● **INFORMATION PROVIDED**:
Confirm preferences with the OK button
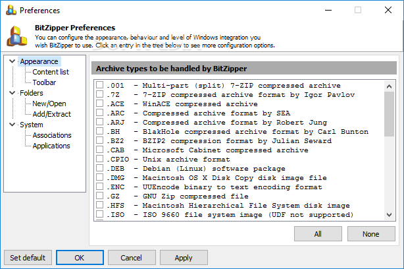 [x=80, y=258]
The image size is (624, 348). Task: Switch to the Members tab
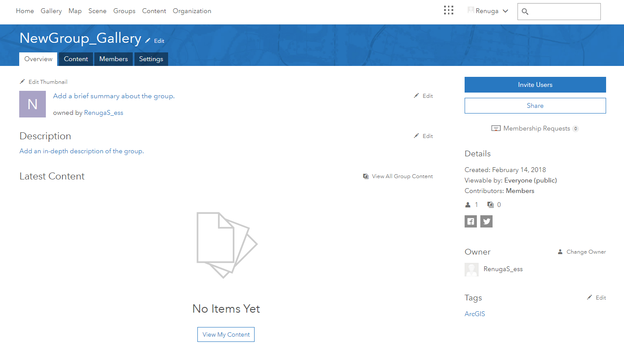click(113, 59)
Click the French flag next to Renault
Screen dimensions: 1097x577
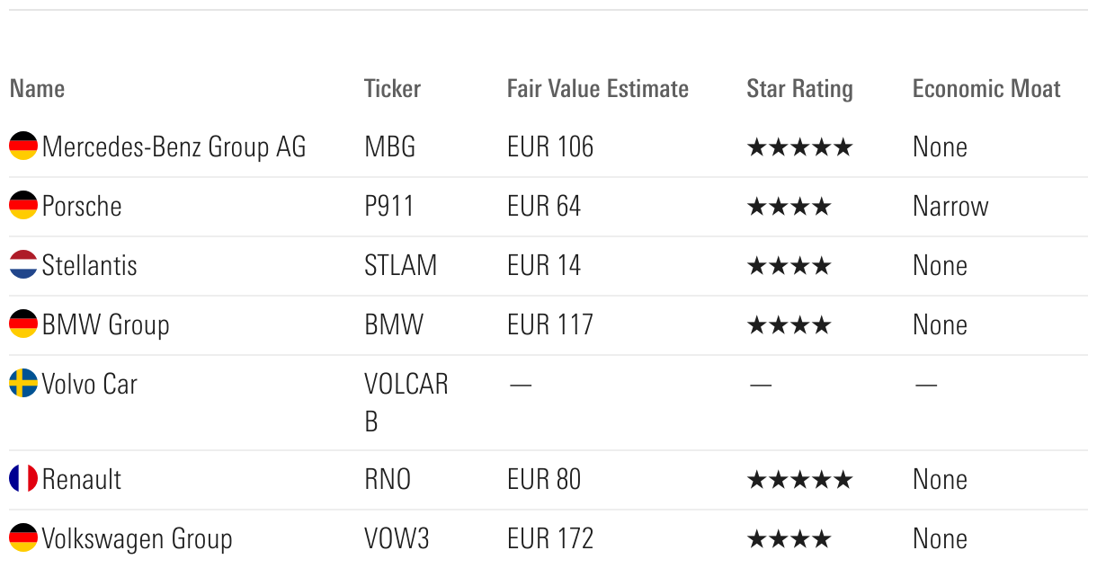[23, 478]
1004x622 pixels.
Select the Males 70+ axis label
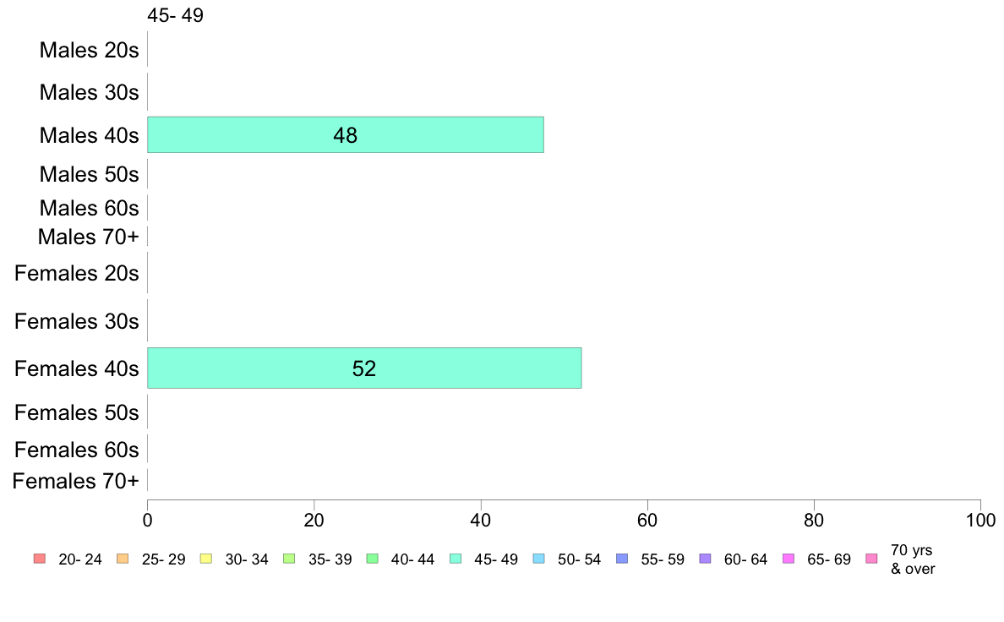pos(89,237)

● **WHAT TO DO**: Starting at the line that contains "The image size", write out every line through the final line of the entries, word for word; skip any pictures.

● **EXERCISE RESULT**:
The image size is (624, 348). Task: Switch to the Members tab
click(113, 59)
Click the French flag next to Renault
Screen dimensions: 1097x577
[23, 478]
1004x622 pixels.
Select the Males 70+ axis label
pos(89,237)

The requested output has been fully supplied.